After completing my Topsy Turvy engine last month I wanted to build something that was relatively simple and would still be somewhat of a challenge. Since I am a huge fan of both Phillip Duclos and Rudy Kouhoupt in their designs I decided upon the Pioneer Engine designed by Rudy Kouhoupt. This engine is a bit unusual in that it is is a two cycle, non compression engine. The intake and exhaust valves run directly off the crankshaft. The timing of the engine is as follows. The intake timing is from 6 degrees ATDC to 78 degrees. At 79 degrees the ignition points open and the ignition/power stroke is from 79 ATDC to 179 degrees. The exhaust cycle is from 180 to 360 degrees. 

Here are a series of pictures of the completed engine.
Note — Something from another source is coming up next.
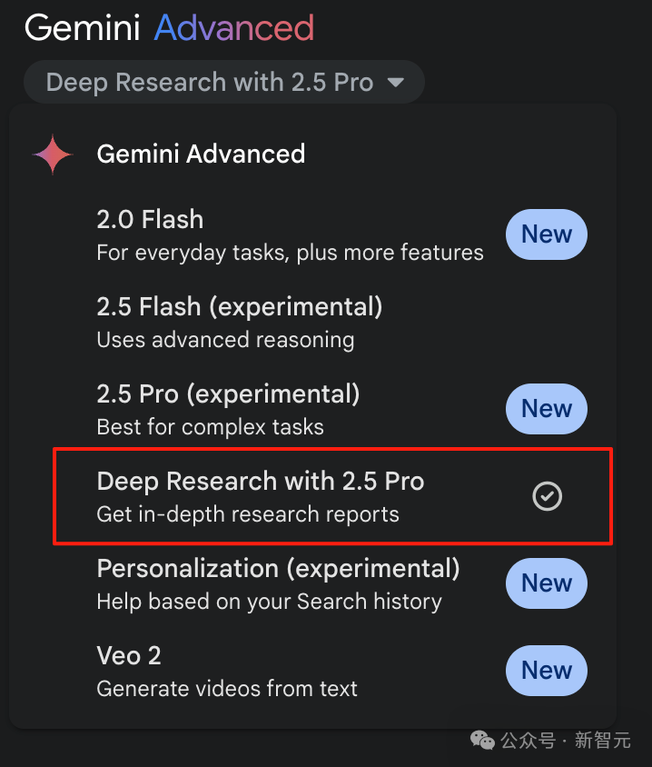Open the Deep Research with 2.5 Pro selector

pos(224,82)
This was Rudy's final engine design before he died in 2004 and in my opinion was different than any other engines/designs that he had done. Rudy had an artistic flair to him and his engines were always very aesthetically pleasing as well as very functional. I believe this was a functional proof of concept engine in that he was trying to develop a concept and this engine was like an engineering prototype and as such had a few shortcomings. Since it fired on every revolution, it ran hot enough to produce a burn if the head was touched. I found that after 5 - 10 minutes of running I would have to put a fan in place to cool it. When I was building the engine I noticed he made a one inch spacer between the intake valve body and the carburettor. I did not originally put this on the engine and quickly realized the engine would vapor lock after a short run. The two gaskets between the spacer block ( as can be seen in the next picture) also acts as a thermal barrier and should be used instead of a silicon based gasket material.
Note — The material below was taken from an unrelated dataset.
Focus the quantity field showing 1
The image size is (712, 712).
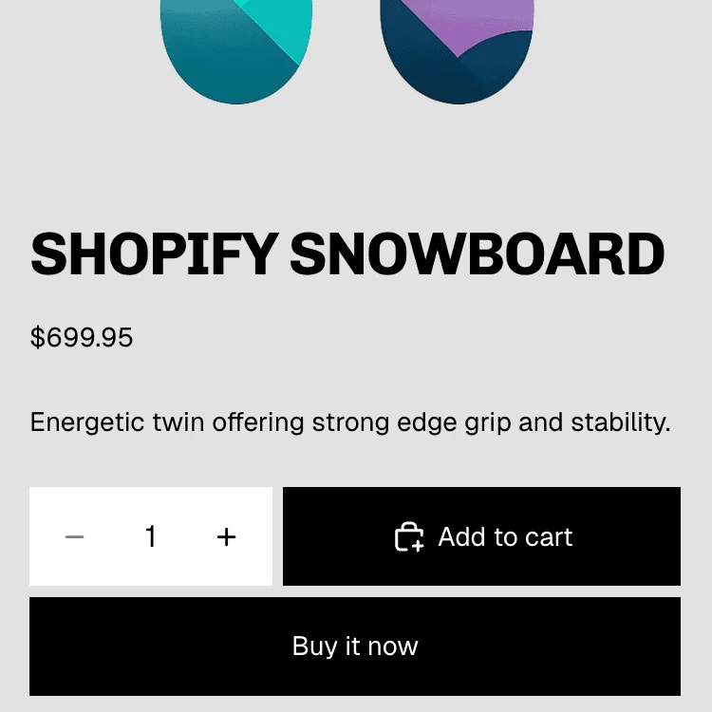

Also there was no provision or mention of upper cylinder lubrication in the construction detail. I mixed in a few drops of 2 cycle oil to the Coleman fuel to provide this lubrication. Due to the very close timing required, the cams have a very fast lift and I found that if the valve springs were not strong enough, they would tend to float and the engine would run very rough. Additionally, I found it a bit fussy to get running since the intake cycle was very short and it could be flooded very easily. That being said it was a very sweet running engine once it was warmed up and the mixture was correctly adjusted, it was enjoyable to watch...

I will post a video of it running later today...


----------



## Nickademusss (Feb 2, 2012)

Looks great! Interesting story as well. 

Looks like a modernized hit n' miss !


----------



## IronHorse (Feb 2, 2012)

Nice job on the engine, this is the first one I have seen built.



IronHorse.


----------



## lazylathe (Feb 2, 2012)

Great engine!!!
Do you have any pics of the build?

Waiting for a video of it running!
This is one of those engines you have to see and hear running!!!

Andrew


----------



## b.lindsey (Feb 2, 2012)

Beautiful work Harold. Looking forward to the video also !! 

Bill


----------



## Harold Lee (Feb 2, 2012)

Thank all of your for your comments. I am sorry that I did not post any progress pictures. 

As promised earlier, here are two links to the engine running. The first one is taken in my shop during the initial run and set up of the engine. There is no narration during this clip.
I wanted to demonstrate how easy it is to start since there is no compression. 

[ame]http://youtu.be/Cfbtf7XOmOw[/ame]

This link is for the official run outside in the sun.... YES ;D it is February the second and it was almost 70 degrees outside about 30 miles Northeast from St. Louis. After this was completed I pressure washed my deck in a tee shirt. 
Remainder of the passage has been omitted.